Like Celia Fremlin I think Curtiss does a very good job at creating ‘terror in the midst of safety,’ making her characters increasingly distrustful of one another – yet also using this aspect of the story to fool the reader based on certain expectations she seemingly builds up. She creates an eerie atmosphere from the very first lines as Caroline is lost in the woods:

‘The mist gathered secretly and very suddenly. It began as a blow-away thing over the long rough grass, a faint smoky pooling where the land dipped. In a startlingly brief time it turned a late April afternoon into a soft white dusk.’

Yet the tension levels are not allowed to escalate too soon. Instead there is calm before the storm literally and figuratively, as Caroline’s lines of support are cut off. I liked how the story doesn’t become hysterical and melodramatic, which can happen with some suspense stories with female leads. Caroline is a reasonably balanced protagonist, as she is vulnerable in terms of her feelings, but doesn’t lack common sense. In ways she becomes more terrified the more time she has to think about the situation, no longer having ‘the advantage of bewilderment and unreasoning panic.’ For her increasing knowledge of predicament makes her feel more afraid. One character who definitely needs mentioning is Julia, Maude’s widowed elder daughter. She is an invalid, (after the shock of losing her husband and baby), yet she is so delightfully dry and cutting in her comments, making her few appearances very memorable.
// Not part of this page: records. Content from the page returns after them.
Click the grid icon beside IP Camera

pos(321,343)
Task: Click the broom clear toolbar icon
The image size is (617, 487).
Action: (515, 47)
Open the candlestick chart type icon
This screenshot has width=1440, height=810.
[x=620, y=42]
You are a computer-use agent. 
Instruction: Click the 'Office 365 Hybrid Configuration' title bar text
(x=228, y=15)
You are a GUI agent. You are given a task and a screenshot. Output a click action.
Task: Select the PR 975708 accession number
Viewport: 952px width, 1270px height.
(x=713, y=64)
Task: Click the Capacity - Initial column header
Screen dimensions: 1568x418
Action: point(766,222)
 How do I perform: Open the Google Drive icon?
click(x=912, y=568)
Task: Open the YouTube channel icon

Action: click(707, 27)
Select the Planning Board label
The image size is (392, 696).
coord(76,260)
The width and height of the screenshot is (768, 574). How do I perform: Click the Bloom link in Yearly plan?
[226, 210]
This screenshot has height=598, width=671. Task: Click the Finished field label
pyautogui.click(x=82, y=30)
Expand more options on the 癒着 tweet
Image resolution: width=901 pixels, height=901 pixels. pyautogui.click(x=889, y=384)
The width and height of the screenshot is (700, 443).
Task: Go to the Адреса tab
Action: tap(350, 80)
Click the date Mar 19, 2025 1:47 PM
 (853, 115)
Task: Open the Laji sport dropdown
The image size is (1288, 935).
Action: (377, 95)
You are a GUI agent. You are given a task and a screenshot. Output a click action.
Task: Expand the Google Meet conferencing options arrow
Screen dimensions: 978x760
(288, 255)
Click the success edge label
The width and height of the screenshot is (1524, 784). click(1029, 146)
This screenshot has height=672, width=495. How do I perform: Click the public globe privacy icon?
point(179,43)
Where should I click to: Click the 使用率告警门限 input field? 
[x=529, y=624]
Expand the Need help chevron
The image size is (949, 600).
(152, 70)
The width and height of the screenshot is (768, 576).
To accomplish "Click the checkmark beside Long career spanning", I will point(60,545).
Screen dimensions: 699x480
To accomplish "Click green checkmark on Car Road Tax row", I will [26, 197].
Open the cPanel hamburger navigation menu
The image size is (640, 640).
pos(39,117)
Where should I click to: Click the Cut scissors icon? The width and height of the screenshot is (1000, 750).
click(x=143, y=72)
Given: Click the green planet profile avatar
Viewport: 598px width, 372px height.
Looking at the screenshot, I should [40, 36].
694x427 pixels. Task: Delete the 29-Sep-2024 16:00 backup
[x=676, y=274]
She is not very welcoming towards Caroline with one of her first comments being about the danger she has probably brought to their door: ‘It’s nice to be Good Samaritans and so forth, but there’s very little future in being dead Samaritans, is there?’

The story takes place over less than a day, mostly at night, which works well with the plot, as does the small town setting and the way the narrative switches between Caroline and Carmichael’s actions. The short time frame keeps the pace well maintained and offers up quite a few opportunities for surprises, though having said that I did have a hunch about who the killer was about half way through. Yet of course there was no way for me to confirm this until the end, so I was the second half of the book was still interesting. So on the whole I’d say this was a pretty entertaining read, which gives us a handy reminder on not going for random solitary walks in woods.

Rating: 4/5

Just the Facts Ma’am (Gold Card): Nursing Home

Also apologies for the lack of a cover on my next read. If anyone can track one down I would be very grateful, as not sure enough of the plot yet to even contemplate making one of my own.


  1. I have one book by this author: So Dies the Dreamer. Which I have not yet read. I have read several books by Helen Reilly … police procedurals, usually with a romance.

    Liked by 1 person

  2. Butler’s foreword gives Curtiss too much credit for inventing a subgenre (or writing a type of book, I guess) that she merely contributed to. As for Curtiss’ “competitors” Butler is clearly not as well read in this subgenre as she thinks she is. What about Mignon Eberhart, for heavens sake, the real pioneer of this type of book? There were dozens of writers doing this type of thing throughout the 1940s long before Curtiss came on the scene (in 1948, BTW not “the 1950s”) all of them basically imitating Eberhart. From the obscure like Ione Sandberg Shriber, Carlyn Coffin and Amber Dean to the well known bestsellers like Mabel Seeley, Kathleen Moore Knight, and Eberhart herself. Curtiss was good, eventually surpassing her “competitiors”, but she was only following in the footsteps of other women mystery writers who really paved the way.